**The data**
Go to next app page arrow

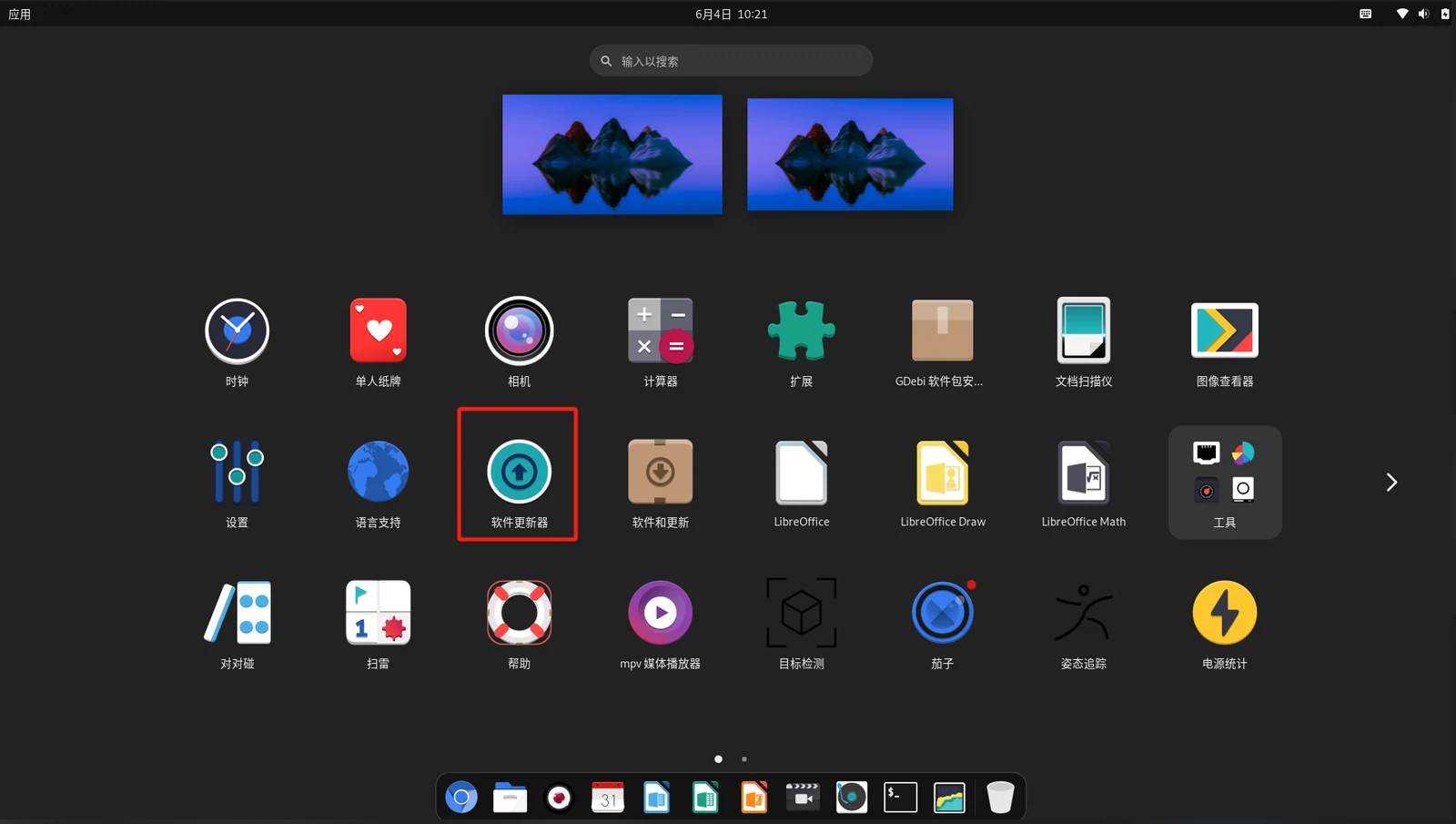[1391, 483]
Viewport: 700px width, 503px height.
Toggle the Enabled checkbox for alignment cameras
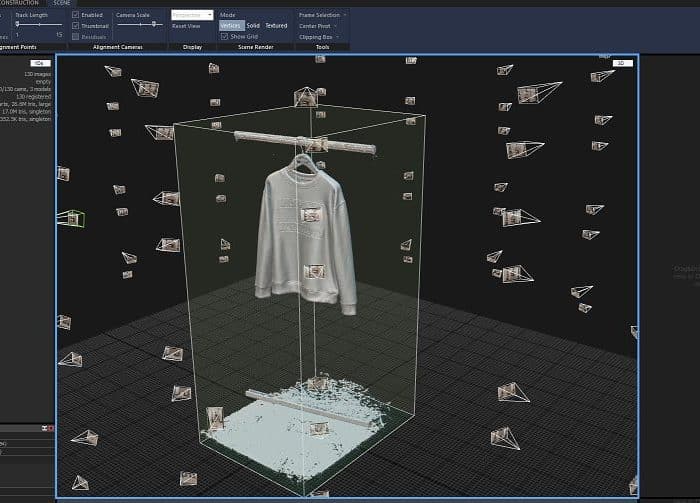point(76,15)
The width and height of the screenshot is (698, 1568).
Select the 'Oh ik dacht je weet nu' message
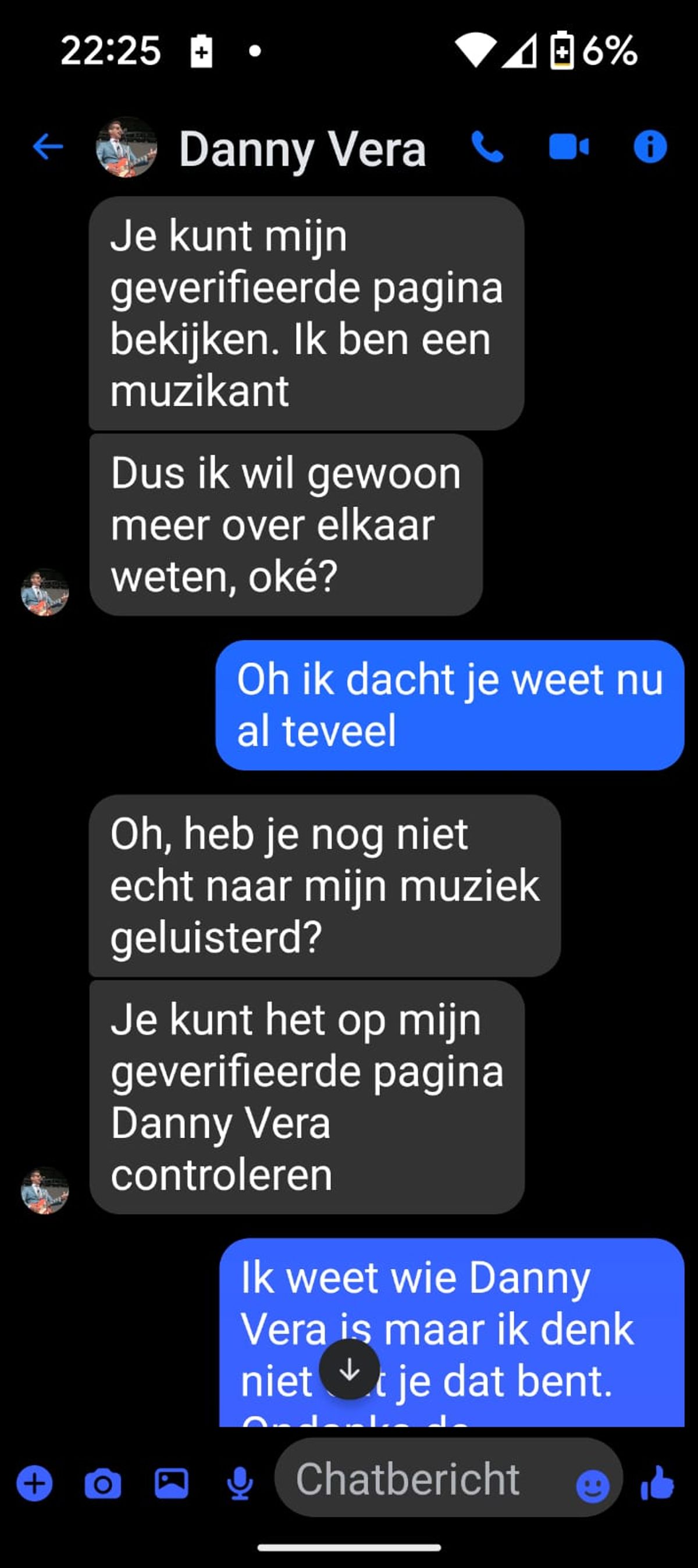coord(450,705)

==

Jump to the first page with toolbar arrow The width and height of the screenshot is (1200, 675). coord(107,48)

**Assignment**
In the entries above, locate every line with the word "width" and copy it.

**Answer section**
Viewport: 700px width, 503px height.
The width and height of the screenshot is (698, 1568).
Jump to the first page with toolbar arrow The width and height of the screenshot is (1200, 675). coord(107,48)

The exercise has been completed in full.